Excerpts from a dataset:
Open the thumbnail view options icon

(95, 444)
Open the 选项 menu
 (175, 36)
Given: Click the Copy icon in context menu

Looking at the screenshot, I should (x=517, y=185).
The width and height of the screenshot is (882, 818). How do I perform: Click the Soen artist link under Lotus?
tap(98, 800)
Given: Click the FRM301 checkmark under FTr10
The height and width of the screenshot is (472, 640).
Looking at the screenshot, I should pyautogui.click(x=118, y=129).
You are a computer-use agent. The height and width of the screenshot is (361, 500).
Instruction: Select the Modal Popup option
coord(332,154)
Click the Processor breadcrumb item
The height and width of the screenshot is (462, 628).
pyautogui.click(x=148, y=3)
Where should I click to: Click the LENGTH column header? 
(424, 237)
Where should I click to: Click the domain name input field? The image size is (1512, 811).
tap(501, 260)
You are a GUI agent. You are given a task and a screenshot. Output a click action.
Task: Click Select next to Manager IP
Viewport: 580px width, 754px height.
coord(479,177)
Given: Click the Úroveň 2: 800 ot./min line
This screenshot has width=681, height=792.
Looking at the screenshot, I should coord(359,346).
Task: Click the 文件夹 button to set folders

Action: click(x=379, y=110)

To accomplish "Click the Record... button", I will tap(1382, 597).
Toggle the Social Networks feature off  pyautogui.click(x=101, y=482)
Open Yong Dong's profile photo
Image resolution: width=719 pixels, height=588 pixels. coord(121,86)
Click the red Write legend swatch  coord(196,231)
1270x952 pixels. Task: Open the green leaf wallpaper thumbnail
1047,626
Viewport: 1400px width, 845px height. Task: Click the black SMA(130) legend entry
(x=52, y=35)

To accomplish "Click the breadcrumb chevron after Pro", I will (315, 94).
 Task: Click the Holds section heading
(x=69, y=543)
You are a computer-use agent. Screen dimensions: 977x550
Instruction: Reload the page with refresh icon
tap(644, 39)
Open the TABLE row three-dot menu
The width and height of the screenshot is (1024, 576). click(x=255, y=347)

→ WHAT YOU ARE ASKED TO DO
Write out again exactly the lines that run from the one holding "Given: Click the Úroveň 2: 800 ot./min line" through the last line of the data; omit all other lines.

→ ANSWER SPACE
Given: Click the Úroveň 2: 800 ot./min line
This screenshot has width=681, height=792.
Looking at the screenshot, I should coord(359,346).
Task: Click the 文件夹 button to set folders

Action: click(x=379, y=110)

To accomplish "Click the Record... button", I will tap(1382, 597).
Toggle the Social Networks feature off  pyautogui.click(x=101, y=482)
Open Yong Dong's profile photo
Image resolution: width=719 pixels, height=588 pixels. coord(121,86)
Click the red Write legend swatch  coord(196,231)
1270x952 pixels. Task: Open the green leaf wallpaper thumbnail
1047,626
Viewport: 1400px width, 845px height. Task: Click the black SMA(130) legend entry
(x=52, y=35)

To accomplish "Click the breadcrumb chevron after Pro", I will (315, 94).
 Task: Click the Holds section heading
(x=69, y=543)
You are a computer-use agent. Screen dimensions: 977x550
Instruction: Reload the page with refresh icon
tap(644, 39)
Open the TABLE row three-dot menu
The width and height of the screenshot is (1024, 576). click(x=255, y=347)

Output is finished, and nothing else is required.